TEXT SEGMENT
* * * * *

The same group published another study where the mortality rate of patients with heatstroke was 5%, 20% required intubation, 2% required renal replacement therapy, and rhabdomyolysis was the most common complication of heat stroke. [2] The most common systems of end-organ failure were renal, followed by neurological, respiratory, metabolic, hematologic, circulatory, and liver. [2] Both rhabdomyolysis and acute kidney injury occurred in roughly a third of heat stroke patients and were associated with increased morbidity and mortality in these patients. [3,4] The patient in our case presented with many of the complications of heat stroke that are typically encountered during a hospital course and not upon arrival. The aggressive use of intravenous fluids in our case played two roles: it helped to cool the patient, while simultaneously treating his acute kidney failure and rhabdomyolysis.

* * * * *

MATERIAL SUPPLIED
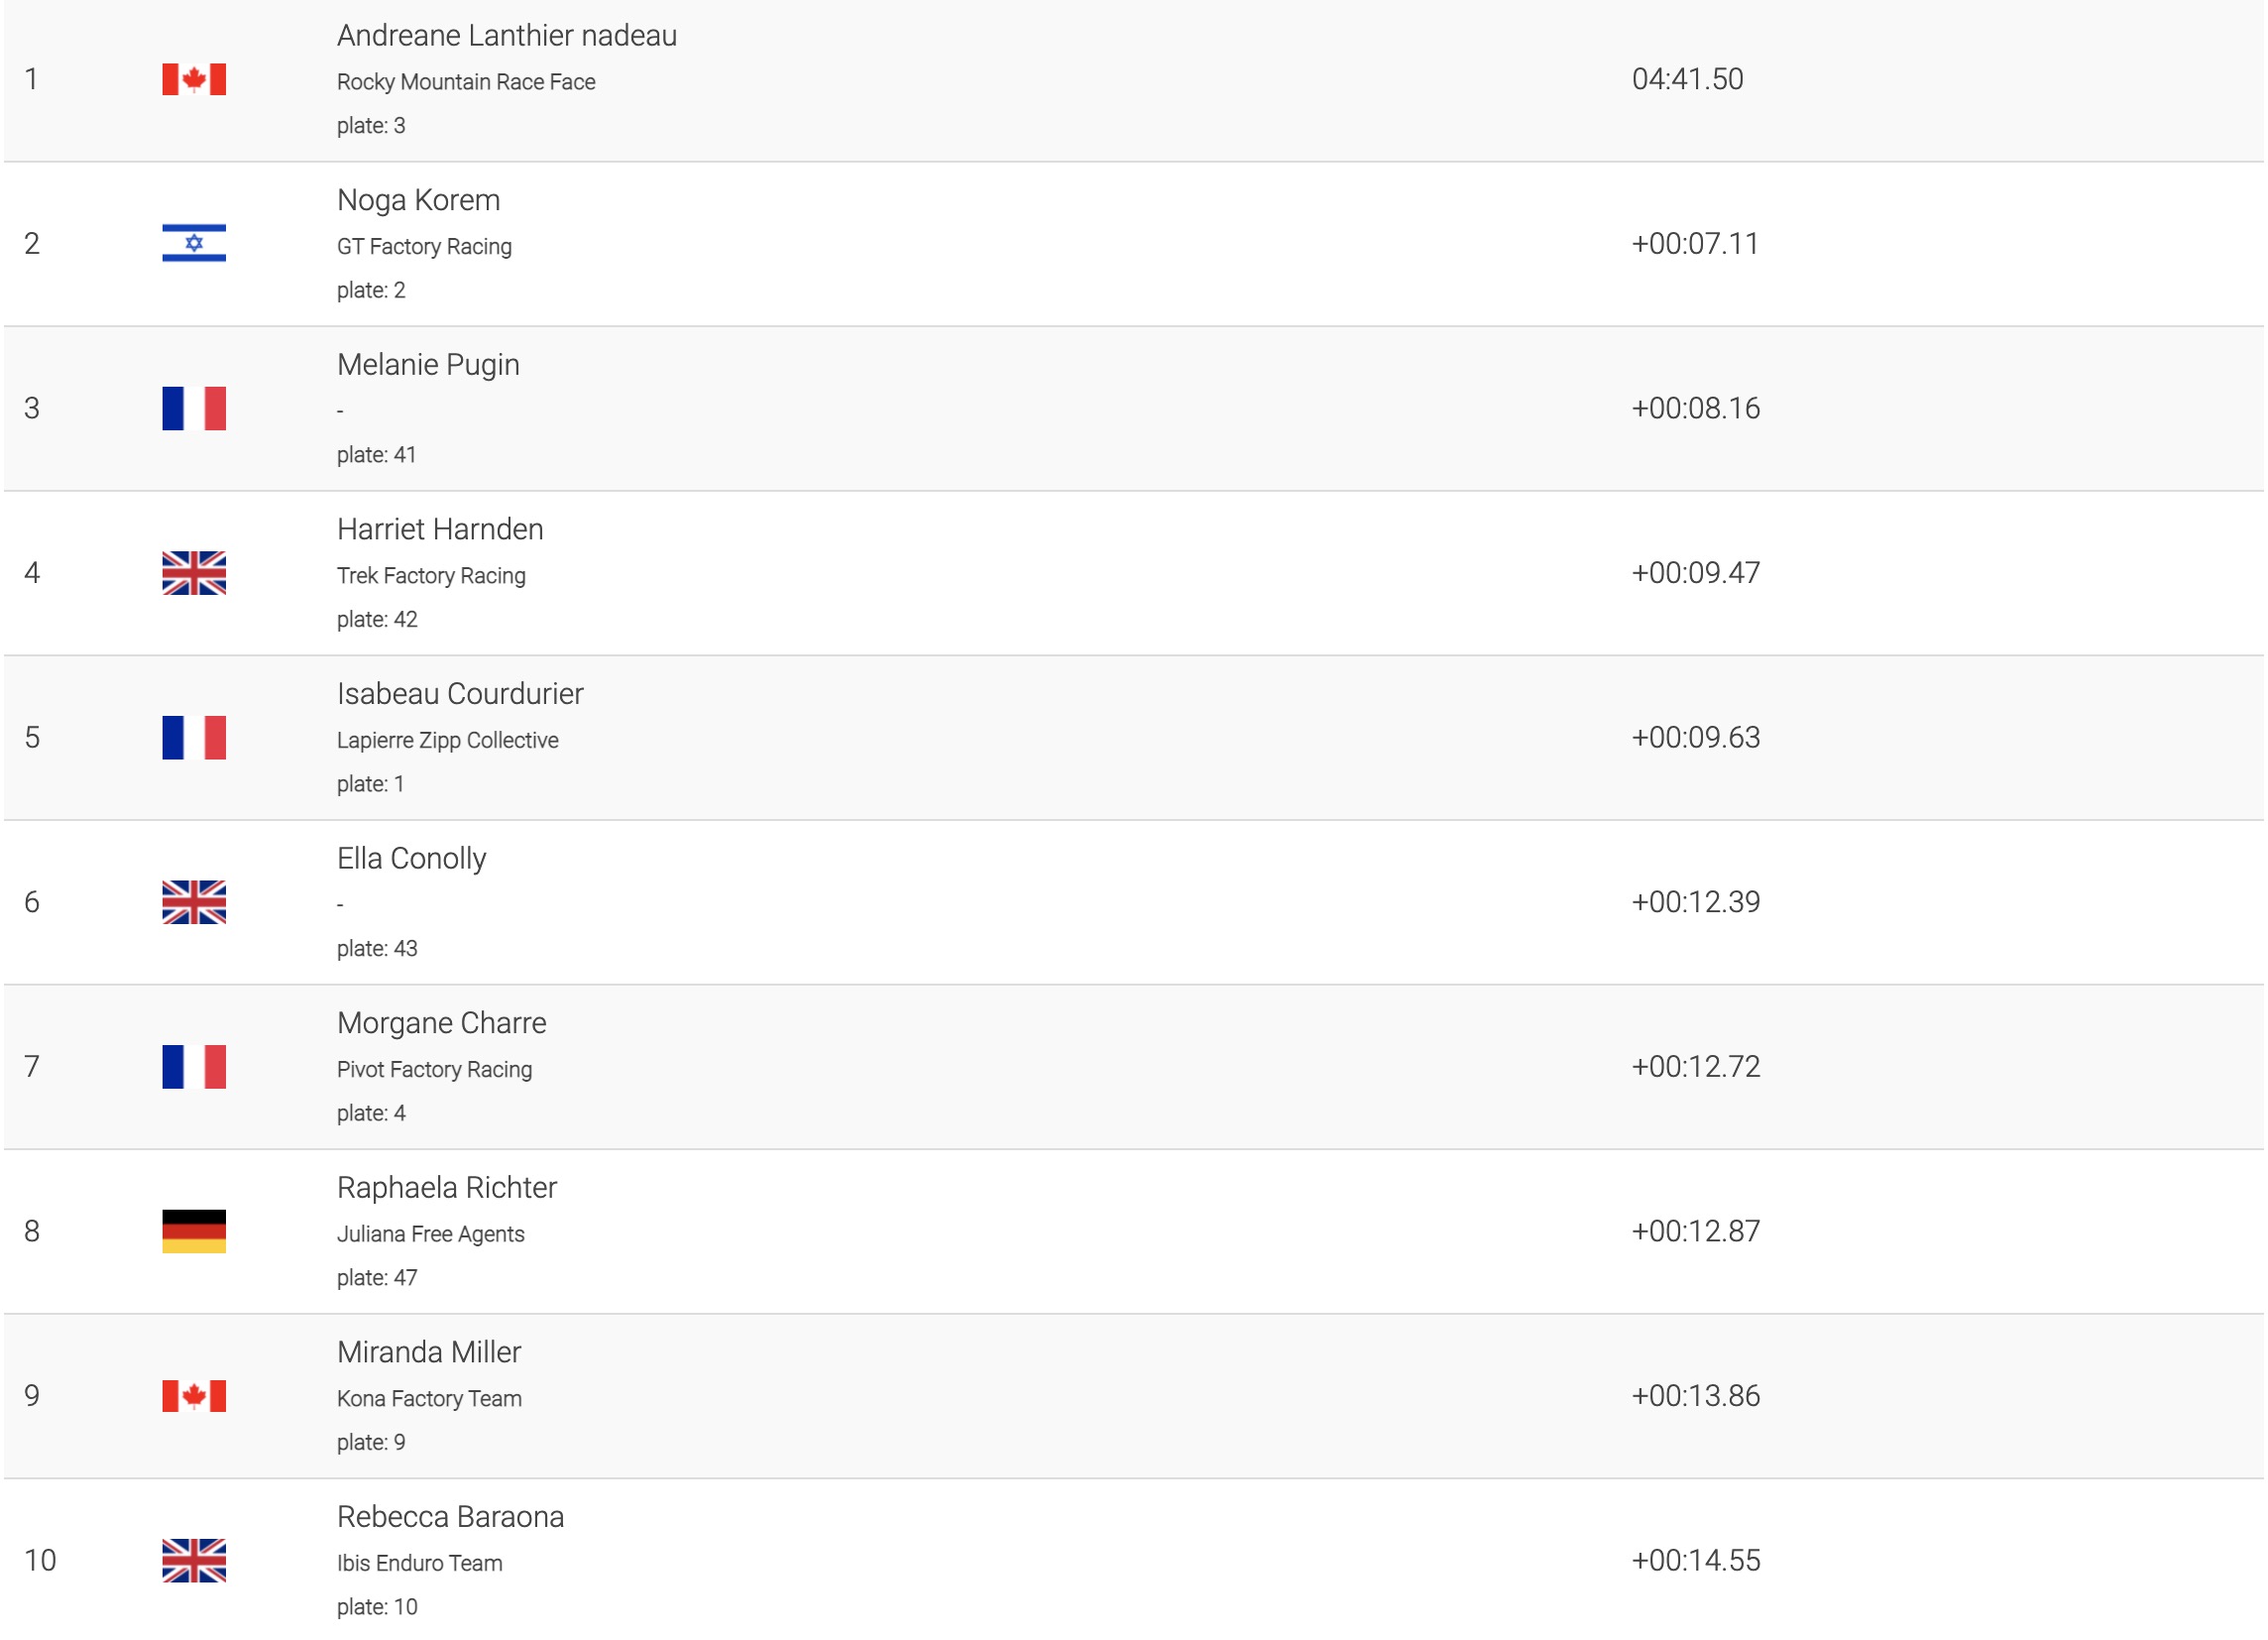2268x1640 pixels.
Task: Click the Isabeau Courdurier name
Action: (460, 693)
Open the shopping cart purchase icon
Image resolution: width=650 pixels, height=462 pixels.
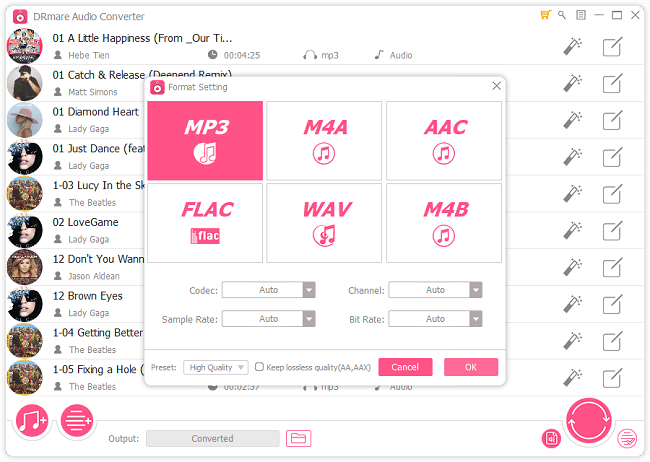(545, 16)
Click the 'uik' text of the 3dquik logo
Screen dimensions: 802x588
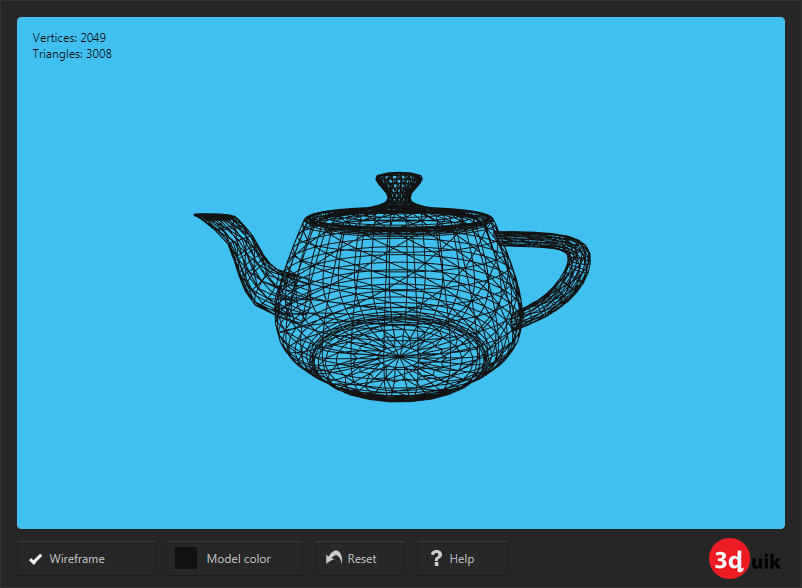pyautogui.click(x=766, y=560)
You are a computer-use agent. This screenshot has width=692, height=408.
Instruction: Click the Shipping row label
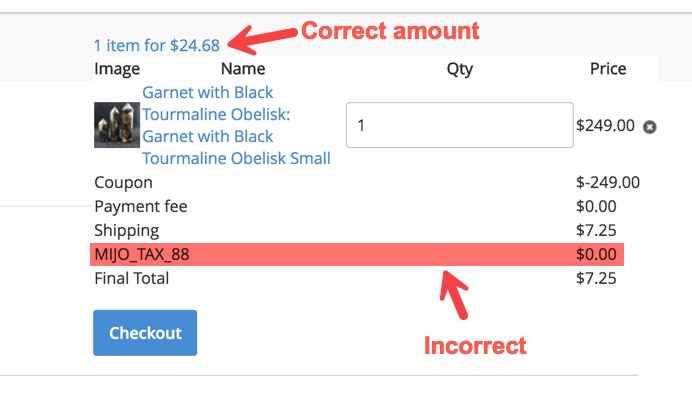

* * * * *

PROBLEM TO WORK ON
Update the heat stroke text between "The same group" and "failure and rhabdomyolysis.", inclusive, so that "intravenous fluids" is replaced with "IV fluids".

YOUR SOLUTION
The same group published another study where the mortality rate of patients with heatstroke was 5%, 20% required intubation, 2% required renal replacement therapy, and rhabdomyolysis was the most common complication of heat stroke. [2] The most common systems of end-organ failure were renal, followed by neurological, respiratory, metabolic, hematologic, circulatory, and liver. [2] Both rhabdomyolysis and acute kidney injury occurred in roughly a third of heat stroke patients and were associated with increased morbidity and mortality in these patients. [3,4] The patient in our case presented with many of the complications of heat stroke that are typically encountered during a hospital course and not upon arrival. The aggressive use of IV fluids in our case played two roles: it helped to cool the patient, while simultaneously treating his acute kidney failure and rhabdomyolysis.